The UK Home Office has finally issued a circular on Photography and Counter-Terrorism (012/2009) in response to the widespread complaints about police harassment of both professional and amateur photographers in the name of ‘anti-terrorism’ – which I covered here and here. The circular advises police of can and cannot be done under three separate parts of the Terrorism Act 2000: Sections 43 on searches, 44 on authorised area searches and 58A on eliciting and publishing information on members of the police, armed forces or intelligence services, which was introduced as part of the Counter-Terrorism Act 2008. This is of course to be welcomed, even if it is rather late in the day.
On Section 43, they make is clear that the Act “does not prohibit the taking of photographs, film or digital images in a public place and members of the public and the press should not be prevented from doing so in exercise of the powers conferred by section” and that it is the suspicion of being a terrorist that gives the justification for any search, not the fact of taking photographs.
On Section 44, they remind the police that neither the Press nor public can be prevented from taking pictures in an area defined as an ‘authorised area’ by the police, and that officers have no powers to delete pictures or seize film. And finally, on Section 58a, they remind officers that ‘reasonable excuses’ for taking pictures, even of subjects considered sensitive, include tourism, sight-seeing and journalism. Interestingly, however, they do not actually give academic research as an example of reasonable excuse!
Of course, all of this serves to remind us that the Terrorism Act was drawn way too vaguely and widely and gave too much discretion to individual police forces and officers in its interpretation. Earlier this year, Jack Straw promised at several meetings that the government was to review all of the legislation on terrorism and counter-terrorism – perhaps this guidance is a result but it is only about interpretation and does not make or propose any change to the law itself.
It seems that what is going on is a battle to control the power of visibility, the power to make images. The British state, and other ‘responsible’ bodies (generally commercial organisations) are attempting to make us increasingly transparent whilst at the same time reducing the ability of ordinary people to render the state transparent…
I’m seeing more and more local and self-reported stories of ordinary people being harassed and arrested in Britain, for taking photographs in public. Today BoingBoing is reporting on this Manchester man who was arrested because the police thought he might be photographing sewer gratings. I reported last year on the case of an online acquaintance who was arrested and humiliated over several days in London. It is increasingly not even police but the growing multitude of ‘plastic police’ – Police Community Support Officers (PCSOs), neighbourhood wardens and private security guards – who are at the forefront of this tendency. But because most of these stories are never taken up by the national – or even local – media, it is difficult to have a good idea of how widespread this has become.
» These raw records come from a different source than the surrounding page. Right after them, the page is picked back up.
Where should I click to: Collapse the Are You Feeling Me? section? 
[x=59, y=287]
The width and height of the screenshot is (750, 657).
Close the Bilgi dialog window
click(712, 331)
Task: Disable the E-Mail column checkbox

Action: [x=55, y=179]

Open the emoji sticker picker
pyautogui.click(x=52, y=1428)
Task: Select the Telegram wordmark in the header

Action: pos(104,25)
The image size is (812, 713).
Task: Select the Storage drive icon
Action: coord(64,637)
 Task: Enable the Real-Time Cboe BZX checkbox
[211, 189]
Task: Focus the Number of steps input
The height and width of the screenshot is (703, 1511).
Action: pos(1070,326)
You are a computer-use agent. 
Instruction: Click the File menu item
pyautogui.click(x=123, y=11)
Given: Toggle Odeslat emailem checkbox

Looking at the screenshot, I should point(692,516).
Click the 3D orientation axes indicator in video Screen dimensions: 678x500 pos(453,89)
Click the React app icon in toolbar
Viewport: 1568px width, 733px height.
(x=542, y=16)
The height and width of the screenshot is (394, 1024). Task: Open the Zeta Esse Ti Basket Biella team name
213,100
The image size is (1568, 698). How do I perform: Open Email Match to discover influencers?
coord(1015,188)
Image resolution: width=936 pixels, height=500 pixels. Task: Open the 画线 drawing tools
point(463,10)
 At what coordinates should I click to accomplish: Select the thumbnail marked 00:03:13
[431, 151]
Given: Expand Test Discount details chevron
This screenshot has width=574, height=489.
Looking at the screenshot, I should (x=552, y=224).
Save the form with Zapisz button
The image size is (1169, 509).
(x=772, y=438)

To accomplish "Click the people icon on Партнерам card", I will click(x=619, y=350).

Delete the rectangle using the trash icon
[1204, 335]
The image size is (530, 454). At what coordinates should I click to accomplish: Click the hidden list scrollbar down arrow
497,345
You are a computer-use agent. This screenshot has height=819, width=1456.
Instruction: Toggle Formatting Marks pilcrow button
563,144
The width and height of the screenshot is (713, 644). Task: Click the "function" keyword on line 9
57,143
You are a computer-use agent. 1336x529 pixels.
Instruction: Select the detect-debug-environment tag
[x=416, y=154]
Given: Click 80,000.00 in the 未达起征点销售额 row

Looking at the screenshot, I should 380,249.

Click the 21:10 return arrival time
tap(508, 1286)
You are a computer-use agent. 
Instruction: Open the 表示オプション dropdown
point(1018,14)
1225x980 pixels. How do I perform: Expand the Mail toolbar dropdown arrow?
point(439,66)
This is even before we have seen the effects of the new Counter-Terrorism Act 2008 which under Section 76, gives power to the police to prevent people from taking pictures. Most of the arrests have come under Section 44 or 58 of the Terrorism Act 2000 which allow the police to stop and search photographers and in the latter case, to arrest people for possessing material (generally photographs in this case) likely to be of use in the commission of an act of terrorism.
At the same time of course, there has been a huge expansion of CCTV particularly by the state. It seems that what is going on is a battle to control the power of visibility, the power to make images. The British state, and other ‘responsible’ bodies (generally commercial organisations) are attempting to make us increasingly transparent whilst at the same time reducing the ability of ordinary people to render the state transparent, in other words to hold the state accountable. A situation of rowing asymmetry is developing with regards to the visual image. This renders the whole public rationale for CCTV expansion highly questionable. We already know that CCTV operatives are spending more of their time searching for these kinds of social and public order offenses rather than actual crime.
This tends to support the argument that I have been making that several democratic countries, with Britain and Italy at the forefront, are drifting into a kind of ‘soft fascism’, a creeping totalitarianism that is presented as reasoned and reasonable. It allows supporters to claim that opponents are being ‘extreme’ and underestimating the ‘real danger’, that all of these measure are ‘for our own good’. Yet we have arrived at a point where even untrained, ill-educated street-level minions of the state can now decide whether wee are allowed to take pictures in public. When people like ex-MI5 chief, Stella Rimington are saying that we are in danger of heading towards a police state, even the cynics, and the ‘nothing to hide, nothing to fear’ crowd, should be taking some notice.